*PROMPT*
The whole listing below must be printed again exactly, images excluded.
========================================================================
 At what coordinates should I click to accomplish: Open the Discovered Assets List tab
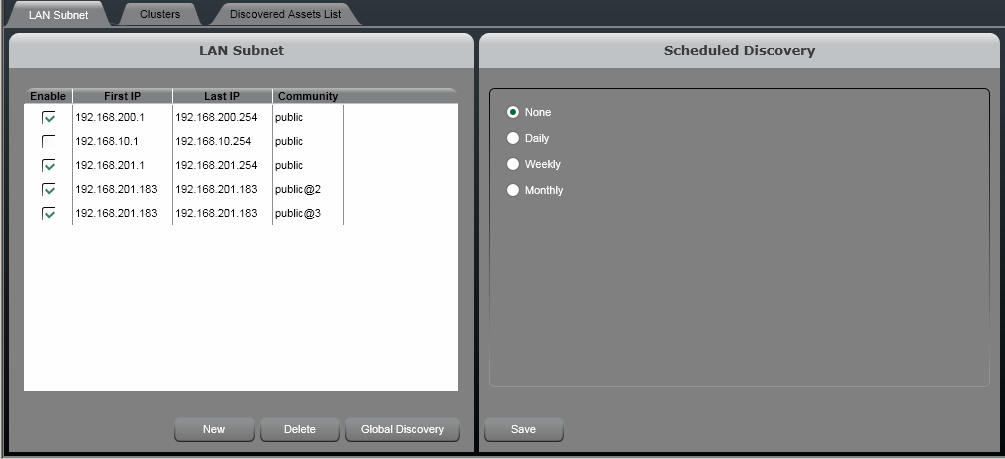tap(285, 14)
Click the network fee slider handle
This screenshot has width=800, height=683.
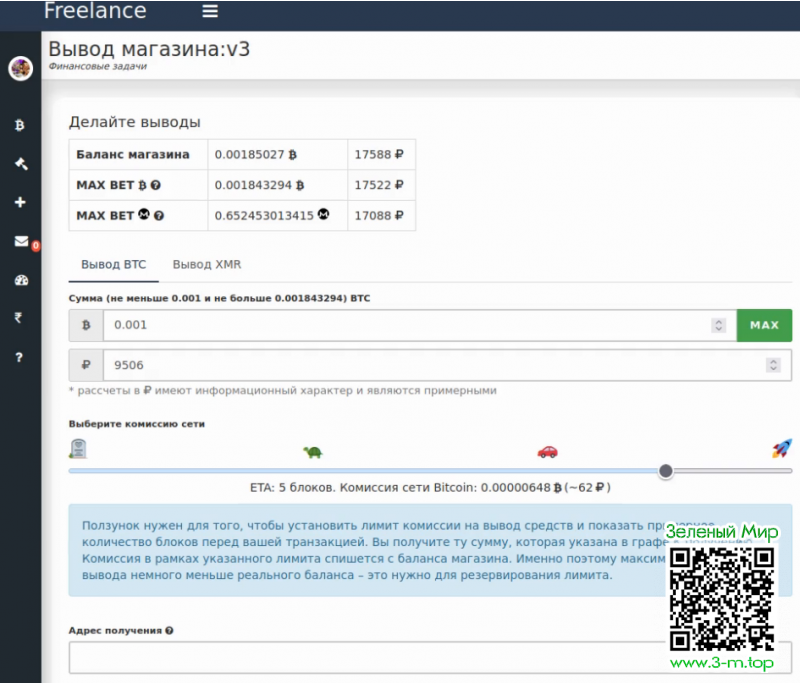tap(666, 471)
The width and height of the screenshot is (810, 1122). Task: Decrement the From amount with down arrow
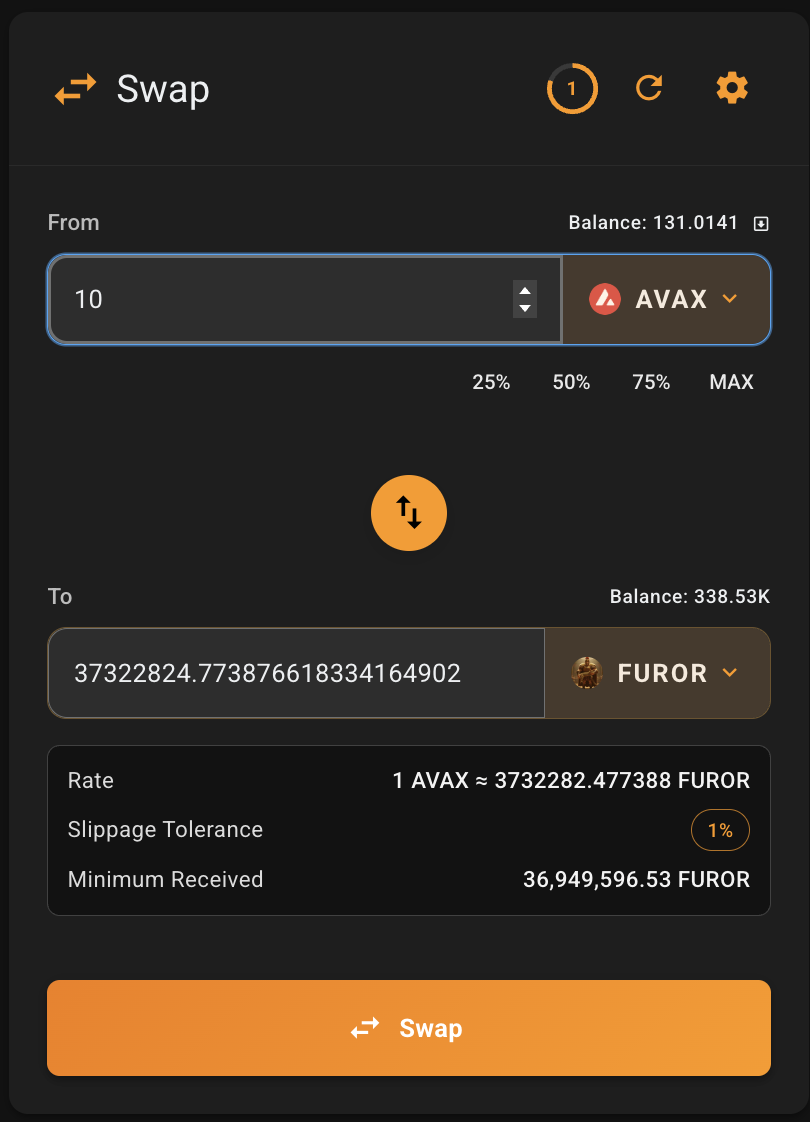coord(524,308)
========================================================================
*EXERCISE SOLUTION*
 At what coordinates should I click to accomplish: Open the Discovered Assets List tab
tap(285, 14)
Click the network fee slider handle
This screenshot has width=800, height=683.
tap(666, 471)
The width and height of the screenshot is (810, 1122). Task: Decrement the From amount with down arrow
coord(524,308)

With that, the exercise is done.